Pharming is a highly sophisticated extension of the online confidence scam ‘Phishing’ and is best confined through a ‘blended network security response’ that eliminates threats including DNS poisoning, Trojan horse programs and key-logging spyware. During 2004, Gartner publicly reported that related crimes such as Phishing, whereby criminals use misleading e-mail and Websites to dupe individuals into sharing personal data like passwords, accounted for a staggering $2.4 billion in fraud, or an average of $1,200 per victim, during the last 12 months..
Unlike Phishing, Pharming attacks hide silently in a network-connected computer and ‘harvest’ personal financial details of the users’ regular Web surfing activities.
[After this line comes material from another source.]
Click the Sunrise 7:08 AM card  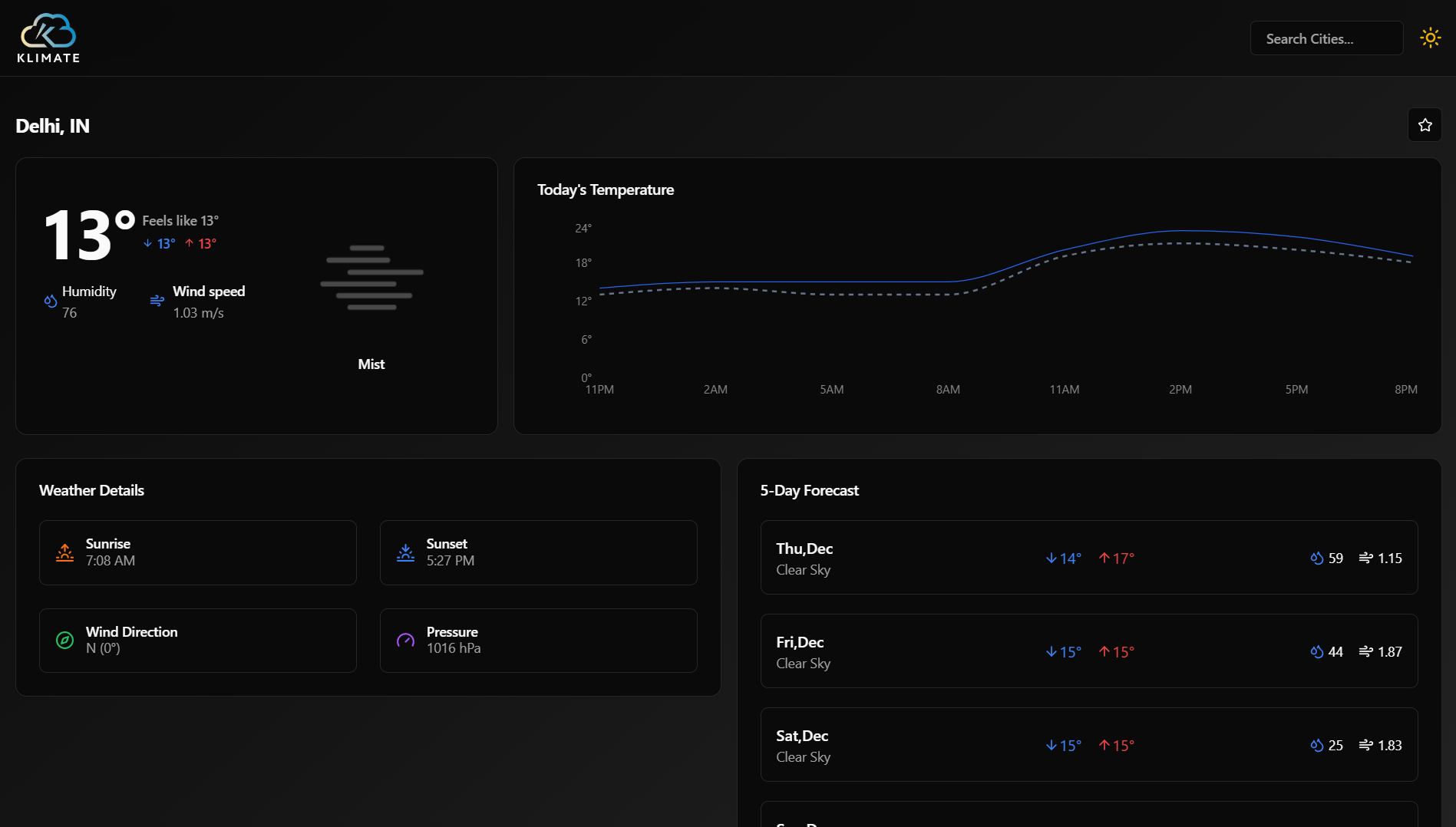click(197, 552)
Users requesting a bona fide Website are unknowingly sent to a fake Website that mirrors a legitimate site. Once the pharming scheme is planted, malicious activity can be launched against a wide number of sites that the user may visit on a regular basis totally unknown to that user.
Pharming attacks are carried out using sophisticated blended attacks against DNS servers, typically involving DNS cache poisoning. Fortinet’s FortiGate integrated security appliances can be used to secure DNS servers with stateful firewall rules and provide antivirus and intrusion prevention (IPS) to stop attacks. In some Pharming attacks, spyware or Trojan applications installed on end hosts have also been used to perform keystroke logging and Website redirection without the user being aware. In these instances, users deploying Fortinet’s FortiGate systems on their network and/or FortiClient Host Security software on their desktop can receive immediate antivirus and IPS signatures from the 24/7 FortiGuardCenter.
To help eliminate the growing Pharming threat, Fortinet has released the following five-step guide to identifying whether a given Website being visited is part of a Pharming attack:
THE 5 WAYS TO SPOT A PHARMING WEBSITE
1) It doesn’t ‘feel’ quite right
The login process, verification or information displayed will not look precisely the same as the legitimate site.
2) It asks for more than is necessary
Pharming sites will most likely ask for additional verification or personal information that is not normally required.
3) There is no SSL padlock on the browser.
Legitimate websites requesting confidential information will always encrypt the session with Secure Sockets Layer (SSL). Look for the ‘padlock’ icon on your browser and double click on the padlock to verify the SSL certificate.
4) There is no ‘HTTPS’ for ‘secure’ in the address bar URL
On a safe site, the browser URL should contain the prefix https:// in the address bar. Pharmed sites do not normally have SSL certificates and will remain as http:// even when you are requested to submit confidential data
5) The browser alerts you to a SSL certificate problem
Spoofed SSL certificates should cause your browser to display a security alert message. Rather than ignore it, users should take the opportunity to check the certificate and take this as an obvious sign of a fraudulent website.
“Combining human engineering approaches with the proliferation of advanced virus code, the growing sophistication of malicious e-crime techniques is too much for many popular Internet security solutions,” said Adam Stein, Fortinet’s vice president of marketing. “While users need to be aware of the warning signs of Pharming, enterprises and service providers must increase their efforts to educate users about countering blended attacks with blended responses incorporating antivirus, intrusion prevention (IPS), firewall and other security measures for complete content protection of network traffic.”